期刊
BRAIN
卷 130, 期 -, 页码 2024-2036出版社
OXFORD UNIV PRESS
DOI: 10.1093/brain/awm096
关键词
skeletal muscle ryanodine receptor gene (RYRI); central core disease (CCD); multi-minicore disease (MmD); genotype-phenotype correlations
Dominant mutations in the skeletal muscle ryanodine receptor (RYRI) gene are well-recognized causes of both malignant hyperthermia susceptibility (MHS) and central core disease (CCD). More recently, recessive RYRI mutations have been described in few congenital myopathy patients with variable pathology, including multi-minicores. Although a clinical overlap between patients with dominant and recessive RYRI mutations exists, in most cases with recessive mutations the pattern of muscle weakness is remarkably different from that observed in dominant CCD. In order to characterize the spectrum of congenital myopathies associated with RYRI mutations, we have investigated a cohort of 44 patients from 28 families with clinical and/or histopathological features suggestive of RYRI involvement. We have identified 25 RYRI mutations, 9 of them novel, including 12 dominant and 13 recessive mutations.
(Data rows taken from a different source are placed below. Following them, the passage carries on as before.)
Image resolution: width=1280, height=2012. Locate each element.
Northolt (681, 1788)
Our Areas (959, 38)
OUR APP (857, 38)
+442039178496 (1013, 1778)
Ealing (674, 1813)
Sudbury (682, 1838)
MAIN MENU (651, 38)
With only one exception, dominant mutations were associated with a CCD phenotype, prominent cores and predominantly occurred in the RYRI C-terminal exons 101 and 102. In contrast, the 13 recessive RYRI mutations were distributed evenly along the entire RYRI gene and were associated with a wide range of clinicopathological phenotypes. Protein expression studies in nine cases suggested a correlation between specific mutations, RyRI protein levels and resulting phenotype: in particular, whilst patients with dominant or recessive mutations associated with typical CCD phenotypes appeared to have normal RyRI expression, individuals with more generalized weakness, multi-minicores and external ophthalmoplegia had a pronounced depletion of the RyRI protein. The phenomenon of protein depletion was observed in some patients compound heterozygous for recessive mutations at the genomic level and silenced another allele in skeletal muscle, providing additional information on the mechanism of disease in these patients. Our data represent the most extensive study of RYRI-related myopathies and indicate complex genotype-phenotype correlations associated with mutations differentially affecting assembly and function of the RyRI calcium release channel.